◆ Aim of the task ◆
Give all of the data again exactly as written, omitting every image.
'''
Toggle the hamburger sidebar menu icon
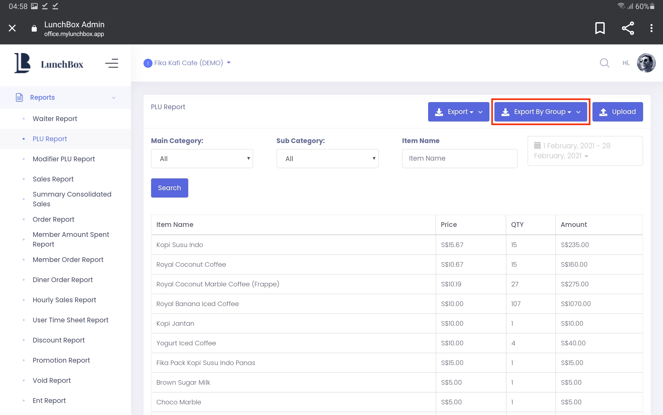 point(112,63)
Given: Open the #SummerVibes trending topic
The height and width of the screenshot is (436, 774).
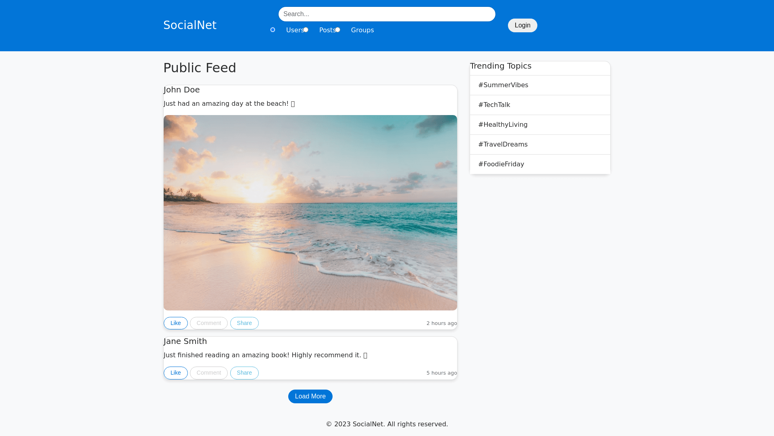Looking at the screenshot, I should point(503,85).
'''
◆ Solution ◆
Toggle the hamburger sidebar menu icon
 point(112,63)
Given: Open the #SummerVibes trending topic
The height and width of the screenshot is (436, 774).
Looking at the screenshot, I should point(503,85).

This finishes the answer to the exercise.